To some, after witnessing a similar debt-fueled boom-bust in Chinese stocks in mid-2015, the same outcome will eventually arrive for property, albeit with significantly greater financial, economic and social implications.
The bubble is building, and it’s only a matter of time until it bursts, they say.
While some many deem that to be a certainty, Raymond Yeung, Louis Lam and Kanika Bhatnagar, economists at ANZ, believe that whether it’s a bubble or not is just an academic debate, noting that “asset price bubbles are usually identified only with the benefit of hindsight”.
“In our view, we cannot simply regard a cyclical upturn in property prices as a sign of a real estate bubble,” the trio wrote on Wednesday.
Instead of labeling the property market a bubble, they believe the recent pickup in sales volumes is helping to reduce unsold housing inventory, laying the foundation for a further rally in prices over the medium to longer term.
They explain:
A positive repercussion from the surge in property sales is that it has quickened the destocking process of China’s property market, and the turnover cycle has significantly narrowed.
By comparing the volume of property transactions and the level of inventory, we estimate that the existing turnover cycle is equivalent to 3.4 years of sales as of July 2016. This means it will take about 40.8 months to sell all of China’s housing stock at present.
However, the turnover cycle does not need to touch zero for the inventory adjustment process to end. We forecast the turnover cycle to drop to 2.1 years by the end of 2017, similar to the levels seen in early 2010, the year when China experienced a property boom. When the inventory level approaches the historical benchmark, we expect the real estate market to rally on a firmer footing.
Certainly a view that not everyone will agree with, particularly given the recent recovery in the property market was driven by a sharp acceleration in housing debt with sales largely concentrated in only a handful of provinces.
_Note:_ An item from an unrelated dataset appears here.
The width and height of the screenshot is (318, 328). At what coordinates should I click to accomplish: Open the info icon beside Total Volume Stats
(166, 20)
Based on analysis from the ANZ, property sales in Guangdong, Jiangsu, Zhejiang, Shandong, and Shanghai accounted for 44% of the national total, compared with 41% a year ago. So the surge in sales volumes has been largely driven by select markets.
Accompanying the surge in housing sales, housing loans also ballooned.
New mortgage debt surged by 112% year-on-year in the first half of 2016, accounting for 32% of all new loans issued. It now stands at 16.9 trillion yuan ($US2.53 trillion) with 24% of that total drawn in just the past 12 months.
According to ANZ, the narrowly-focused surge in mortgage debt is “a reasonable concern”, suggesting that it is increasing “both the inter-temporal and geographic concentration risk of banks’ mortgage loan books”.
However, Yeung, Lam and Bhatnagarthey believe policymakers have that risk covered.
“More local governments will likely implement property tightening measures. We also expect the PBoC to adopt macroprudential rules to manage real estate lending loan growth,” they wrote.
“Against the backdrop of ‘supply-side structural reform’, the central bank will refrain from deploying conventional easing tools (eg reserve requirement ratio cuts) in order to avoid sending the wrong signal to the property market.”
No bubble then, just future buoyancy for house prices. Given China’s importance to the global economy, most will hope ANZ’s call is right.